**EXERCISE INSTRUCTIONS**. Each line below should be written out again exactly.
- - - - -
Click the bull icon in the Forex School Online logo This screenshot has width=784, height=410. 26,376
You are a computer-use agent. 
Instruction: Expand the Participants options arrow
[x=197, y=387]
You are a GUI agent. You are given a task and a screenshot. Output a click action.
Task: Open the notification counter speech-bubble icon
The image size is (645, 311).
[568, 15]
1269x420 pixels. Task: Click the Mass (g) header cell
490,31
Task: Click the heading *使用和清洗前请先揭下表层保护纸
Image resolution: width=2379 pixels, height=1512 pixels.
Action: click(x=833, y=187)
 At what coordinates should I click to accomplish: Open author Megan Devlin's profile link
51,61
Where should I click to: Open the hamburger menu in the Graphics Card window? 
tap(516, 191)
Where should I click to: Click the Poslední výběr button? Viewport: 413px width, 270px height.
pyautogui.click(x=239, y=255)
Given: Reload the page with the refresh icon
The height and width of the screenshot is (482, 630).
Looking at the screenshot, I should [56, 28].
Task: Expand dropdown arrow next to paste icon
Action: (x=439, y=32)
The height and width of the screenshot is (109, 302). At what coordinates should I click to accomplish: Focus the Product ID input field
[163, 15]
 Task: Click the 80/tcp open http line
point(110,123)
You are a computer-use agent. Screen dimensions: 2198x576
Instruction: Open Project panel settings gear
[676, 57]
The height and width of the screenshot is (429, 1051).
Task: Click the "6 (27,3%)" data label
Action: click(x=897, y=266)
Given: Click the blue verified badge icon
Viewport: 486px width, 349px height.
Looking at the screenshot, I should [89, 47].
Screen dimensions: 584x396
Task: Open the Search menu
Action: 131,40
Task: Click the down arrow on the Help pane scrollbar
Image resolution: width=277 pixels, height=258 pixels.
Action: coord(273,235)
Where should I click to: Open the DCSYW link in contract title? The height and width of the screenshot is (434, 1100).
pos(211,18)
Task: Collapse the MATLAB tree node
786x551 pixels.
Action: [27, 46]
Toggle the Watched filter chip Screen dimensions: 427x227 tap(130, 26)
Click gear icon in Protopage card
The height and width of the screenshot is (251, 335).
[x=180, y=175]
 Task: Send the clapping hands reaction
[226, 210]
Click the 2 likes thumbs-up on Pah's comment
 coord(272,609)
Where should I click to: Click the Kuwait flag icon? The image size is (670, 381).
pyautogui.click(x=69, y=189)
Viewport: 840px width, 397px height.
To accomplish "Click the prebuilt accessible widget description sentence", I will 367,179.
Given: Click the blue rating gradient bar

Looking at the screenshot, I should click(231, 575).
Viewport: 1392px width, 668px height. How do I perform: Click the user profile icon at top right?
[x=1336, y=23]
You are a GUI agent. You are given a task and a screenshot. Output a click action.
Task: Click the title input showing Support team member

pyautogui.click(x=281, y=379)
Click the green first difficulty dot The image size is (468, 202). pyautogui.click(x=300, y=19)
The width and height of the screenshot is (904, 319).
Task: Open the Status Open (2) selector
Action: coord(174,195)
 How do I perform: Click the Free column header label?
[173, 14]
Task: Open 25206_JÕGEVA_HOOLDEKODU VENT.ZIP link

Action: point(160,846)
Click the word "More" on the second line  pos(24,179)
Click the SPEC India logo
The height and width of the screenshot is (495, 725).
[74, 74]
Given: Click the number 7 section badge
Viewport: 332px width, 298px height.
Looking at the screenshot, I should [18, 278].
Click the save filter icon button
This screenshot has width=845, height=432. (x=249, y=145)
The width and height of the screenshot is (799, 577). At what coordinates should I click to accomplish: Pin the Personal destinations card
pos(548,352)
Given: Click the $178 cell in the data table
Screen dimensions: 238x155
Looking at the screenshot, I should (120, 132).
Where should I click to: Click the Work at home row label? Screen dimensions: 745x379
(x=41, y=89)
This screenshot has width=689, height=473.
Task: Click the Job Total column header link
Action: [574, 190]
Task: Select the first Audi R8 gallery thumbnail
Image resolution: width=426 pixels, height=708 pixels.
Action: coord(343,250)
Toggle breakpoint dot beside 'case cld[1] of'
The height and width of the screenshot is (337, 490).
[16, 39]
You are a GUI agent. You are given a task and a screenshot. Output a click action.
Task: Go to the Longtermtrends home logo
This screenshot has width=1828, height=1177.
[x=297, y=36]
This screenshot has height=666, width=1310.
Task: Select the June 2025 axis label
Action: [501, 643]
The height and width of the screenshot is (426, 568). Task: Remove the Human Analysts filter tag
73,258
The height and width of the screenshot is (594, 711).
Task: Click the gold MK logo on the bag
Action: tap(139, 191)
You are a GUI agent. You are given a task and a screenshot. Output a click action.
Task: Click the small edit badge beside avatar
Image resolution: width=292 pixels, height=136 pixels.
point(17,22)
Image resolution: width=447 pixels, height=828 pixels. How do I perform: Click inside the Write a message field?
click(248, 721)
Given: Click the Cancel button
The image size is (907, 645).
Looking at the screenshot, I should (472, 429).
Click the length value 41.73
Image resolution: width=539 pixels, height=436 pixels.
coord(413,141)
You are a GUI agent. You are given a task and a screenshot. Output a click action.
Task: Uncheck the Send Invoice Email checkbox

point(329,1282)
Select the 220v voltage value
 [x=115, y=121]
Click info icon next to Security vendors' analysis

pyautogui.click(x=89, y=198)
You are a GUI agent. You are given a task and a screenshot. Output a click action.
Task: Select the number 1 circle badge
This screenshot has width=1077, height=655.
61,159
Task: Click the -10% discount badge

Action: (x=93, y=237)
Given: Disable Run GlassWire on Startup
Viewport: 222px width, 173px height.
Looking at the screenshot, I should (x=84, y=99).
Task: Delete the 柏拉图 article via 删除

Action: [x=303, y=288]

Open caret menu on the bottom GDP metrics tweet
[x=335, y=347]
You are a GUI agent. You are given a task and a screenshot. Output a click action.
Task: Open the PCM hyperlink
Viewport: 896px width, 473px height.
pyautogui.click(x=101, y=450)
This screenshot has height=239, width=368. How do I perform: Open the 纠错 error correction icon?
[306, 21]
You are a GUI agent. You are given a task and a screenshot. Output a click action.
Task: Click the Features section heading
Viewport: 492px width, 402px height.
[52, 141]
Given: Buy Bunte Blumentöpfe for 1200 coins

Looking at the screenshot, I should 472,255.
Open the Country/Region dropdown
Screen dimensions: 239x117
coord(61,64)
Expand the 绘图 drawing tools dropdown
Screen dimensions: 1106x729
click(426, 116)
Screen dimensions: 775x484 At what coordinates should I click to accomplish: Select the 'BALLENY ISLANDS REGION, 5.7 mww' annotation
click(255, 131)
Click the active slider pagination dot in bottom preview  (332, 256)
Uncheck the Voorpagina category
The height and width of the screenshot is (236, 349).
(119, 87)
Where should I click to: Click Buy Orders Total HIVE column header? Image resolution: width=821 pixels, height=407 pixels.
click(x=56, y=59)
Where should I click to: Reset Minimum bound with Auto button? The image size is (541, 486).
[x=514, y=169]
- - - - -
**ANSWER TO THIS TASK**.
Click the bull icon in the Forex School Online logo This screenshot has width=784, height=410. 26,376
You are a computer-use agent. 
Instruction: Expand the Participants options arrow
[x=197, y=387]
You are a GUI agent. You are given a task and a screenshot. Output a click action.
Task: Open the notification counter speech-bubble icon
The image size is (645, 311).
[568, 15]
1269x420 pixels. Task: Click the Mass (g) header cell
490,31
Task: Click the heading *使用和清洗前请先揭下表层保护纸
Image resolution: width=2379 pixels, height=1512 pixels.
Action: click(x=833, y=187)
 At what coordinates should I click to accomplish: Open author Megan Devlin's profile link
51,61
Where should I click to: Open the hamburger menu in the Graphics Card window? 
tap(516, 191)
Where should I click to: Click the Poslední výběr button? Viewport: 413px width, 270px height.
pyautogui.click(x=239, y=255)
Given: Reload the page with the refresh icon
The height and width of the screenshot is (482, 630).
Looking at the screenshot, I should [56, 28].
Task: Expand dropdown arrow next to paste icon
Action: (x=439, y=32)
The height and width of the screenshot is (109, 302). At what coordinates should I click to accomplish: Focus the Product ID input field
[163, 15]
 Task: Click the 80/tcp open http line
point(110,123)
You are a computer-use agent. Screen dimensions: 2198x576
Instruction: Open Project panel settings gear
[676, 57]
The height and width of the screenshot is (429, 1051).
Task: Click the "6 (27,3%)" data label
Action: click(x=897, y=266)
Given: Click the blue verified badge icon
Viewport: 486px width, 349px height.
Looking at the screenshot, I should [89, 47].
Screen dimensions: 584x396
Task: Open the Search menu
Action: 131,40
Task: Click the down arrow on the Help pane scrollbar
Image resolution: width=277 pixels, height=258 pixels.
Action: coord(273,235)
Where should I click to: Open the DCSYW link in contract title? The height and width of the screenshot is (434, 1100).
pos(211,18)
Task: Collapse the MATLAB tree node
786x551 pixels.
Action: [27, 46]
Toggle the Watched filter chip Screen dimensions: 427x227 tap(130, 26)
Click gear icon in Protopage card
The height and width of the screenshot is (251, 335).
[x=180, y=175]
 Task: Send the clapping hands reaction
[226, 210]
Click the 2 likes thumbs-up on Pah's comment
 coord(272,609)
Where should I click to: Click the Kuwait flag icon? The image size is (670, 381).
pyautogui.click(x=69, y=189)
Viewport: 840px width, 397px height.
To accomplish "Click the prebuilt accessible widget description sentence", I will 367,179.
Given: Click the blue rating gradient bar

Looking at the screenshot, I should click(231, 575).
Viewport: 1392px width, 668px height. How do I perform: Click the user profile icon at top right?
[x=1336, y=23]
You are a GUI agent. You are given a task and a screenshot. Output a click action.
Task: Click the title input showing Support team member

pyautogui.click(x=281, y=379)
Click the green first difficulty dot The image size is (468, 202). pyautogui.click(x=300, y=19)
The width and height of the screenshot is (904, 319).
Task: Open the Status Open (2) selector
Action: coord(174,195)
 How do I perform: Click the Free column header label?
[173, 14]
Task: Open 25206_JÕGEVA_HOOLDEKODU VENT.ZIP link

Action: point(160,846)
Click the word "More" on the second line  pos(24,179)
Click the SPEC India logo
The height and width of the screenshot is (495, 725).
[74, 74]
Given: Click the number 7 section badge
Viewport: 332px width, 298px height.
Looking at the screenshot, I should [18, 278].
Click the save filter icon button
This screenshot has width=845, height=432. (x=249, y=145)
The width and height of the screenshot is (799, 577). At what coordinates should I click to accomplish: Pin the Personal destinations card
pos(548,352)
Given: Click the $178 cell in the data table
Screen dimensions: 238x155
Looking at the screenshot, I should (120, 132).
Where should I click to: Click the Work at home row label? Screen dimensions: 745x379
(x=41, y=89)
This screenshot has width=689, height=473.
Task: Click the Job Total column header link
Action: [574, 190]
Task: Select the first Audi R8 gallery thumbnail
Image resolution: width=426 pixels, height=708 pixels.
Action: coord(343,250)
Toggle breakpoint dot beside 'case cld[1] of'
The height and width of the screenshot is (337, 490).
[16, 39]
You are a GUI agent. You are given a task and a screenshot. Output a click action.
Task: Go to the Longtermtrends home logo
This screenshot has width=1828, height=1177.
[x=297, y=36]
This screenshot has height=666, width=1310.
Task: Select the June 2025 axis label
Action: [501, 643]
The height and width of the screenshot is (426, 568). Task: Remove the Human Analysts filter tag
73,258
The height and width of the screenshot is (594, 711).
Task: Click the gold MK logo on the bag
Action: tap(139, 191)
You are a GUI agent. You are given a task and a screenshot. Output a click action.
Task: Click the small edit badge beside avatar
Image resolution: width=292 pixels, height=136 pixels.
point(17,22)
Image resolution: width=447 pixels, height=828 pixels. How do I perform: Click inside the Write a message field?
click(248, 721)
Given: Click the Cancel button
The image size is (907, 645).
Looking at the screenshot, I should (472, 429).
Click the length value 41.73
Image resolution: width=539 pixels, height=436 pixels.
coord(413,141)
You are a GUI agent. You are given a task and a screenshot. Output a click action.
Task: Uncheck the Send Invoice Email checkbox

point(329,1282)
Select the 220v voltage value
 [x=115, y=121]
Click info icon next to Security vendors' analysis

pyautogui.click(x=89, y=198)
You are a GUI agent. You are given a task and a screenshot. Output a click action.
Task: Select the number 1 circle badge
This screenshot has width=1077, height=655.
61,159
Task: Click the -10% discount badge

Action: (x=93, y=237)
Given: Disable Run GlassWire on Startup
Viewport: 222px width, 173px height.
Looking at the screenshot, I should (x=84, y=99).
Task: Delete the 柏拉图 article via 删除

Action: [x=303, y=288]

Open caret menu on the bottom GDP metrics tweet
[x=335, y=347]
You are a GUI agent. You are given a task and a screenshot. Output a click action.
Task: Open the PCM hyperlink
Viewport: 896px width, 473px height.
pyautogui.click(x=101, y=450)
This screenshot has height=239, width=368. How do I perform: Open the 纠错 error correction icon?
[306, 21]
You are a GUI agent. You are given a task and a screenshot. Output a click action.
Task: Click the Features section heading
Viewport: 492px width, 402px height.
[52, 141]
Given: Buy Bunte Blumentöpfe for 1200 coins

Looking at the screenshot, I should 472,255.
Open the Country/Region dropdown
Screen dimensions: 239x117
coord(61,64)
Expand the 绘图 drawing tools dropdown
Screen dimensions: 1106x729
click(426, 116)
Screen dimensions: 775x484 At what coordinates should I click to accomplish: Select the 'BALLENY ISLANDS REGION, 5.7 mww' annotation
click(255, 131)
Click the active slider pagination dot in bottom preview  (332, 256)
Uncheck the Voorpagina category
The height and width of the screenshot is (236, 349).
(119, 87)
Where should I click to: Click Buy Orders Total HIVE column header? Image resolution: width=821 pixels, height=407 pixels.
click(x=56, y=59)
Where should I click to: Reset Minimum bound with Auto button? The image size is (541, 486).
[x=514, y=169]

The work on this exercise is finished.